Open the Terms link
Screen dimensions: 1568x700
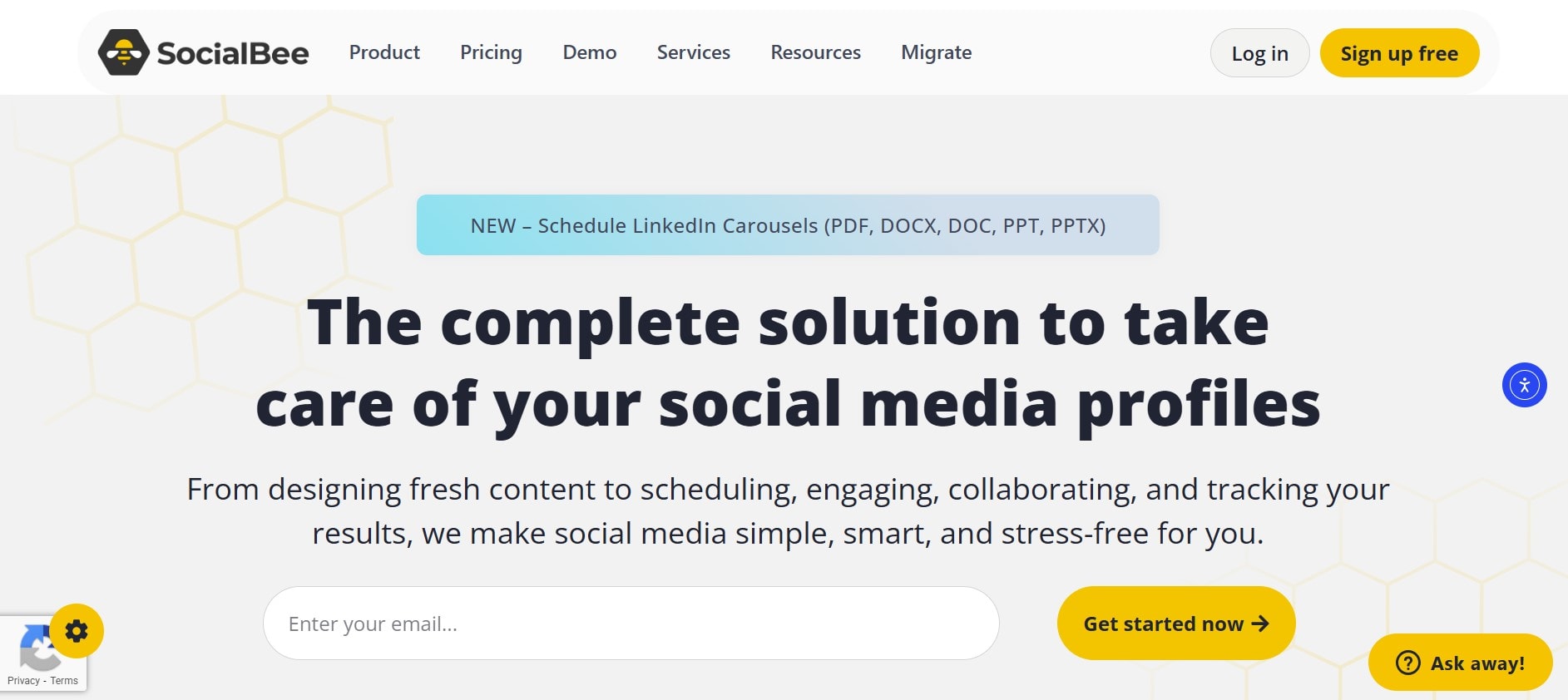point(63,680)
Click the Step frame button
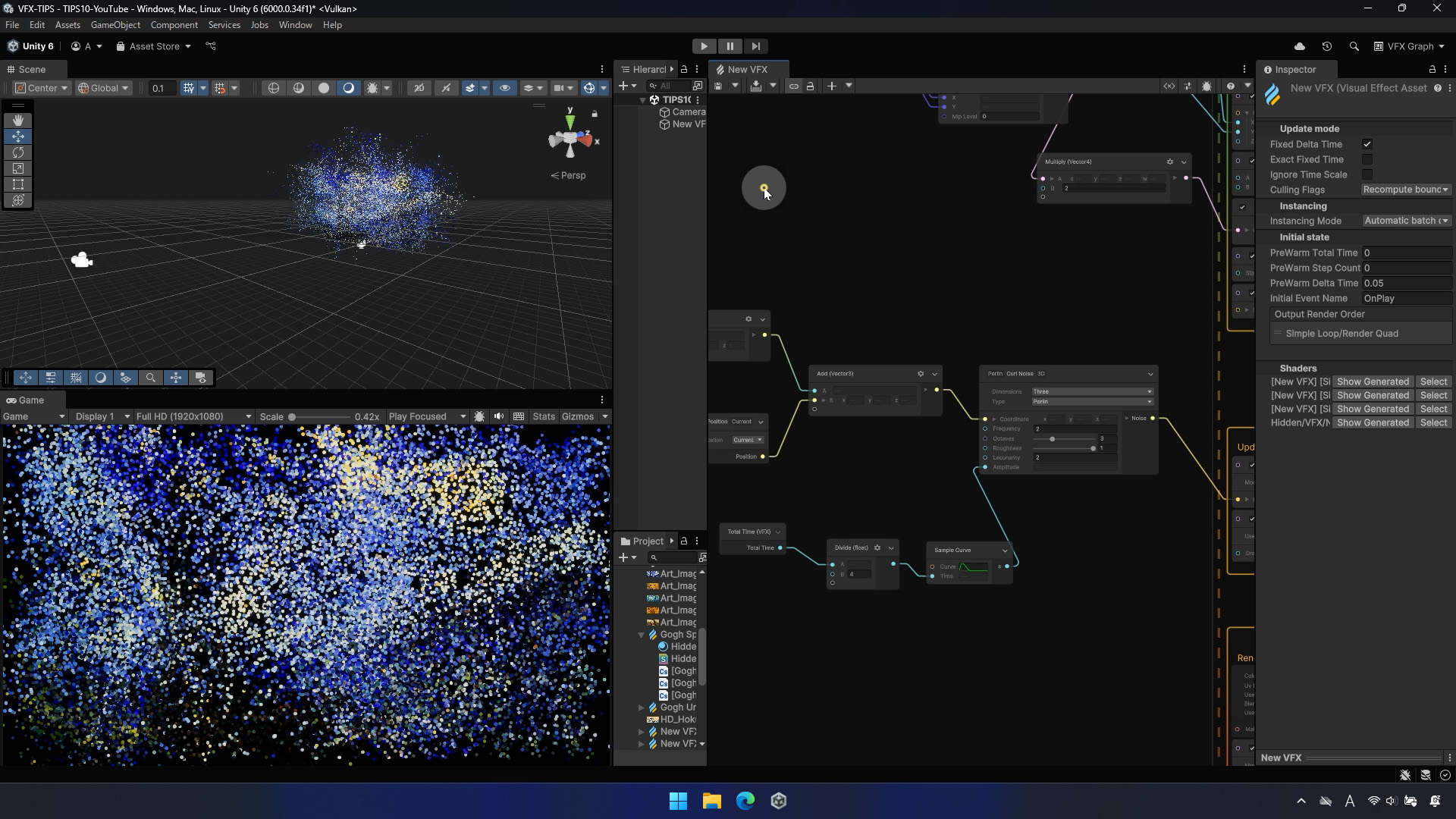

******

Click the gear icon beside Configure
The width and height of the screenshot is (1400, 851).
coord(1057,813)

******

### Exercise instructions
Identify every line in the records above that contains the word "Click", and copy each such line in full.

### Expected answer
Click the Step frame button
Click the gear icon beside Configure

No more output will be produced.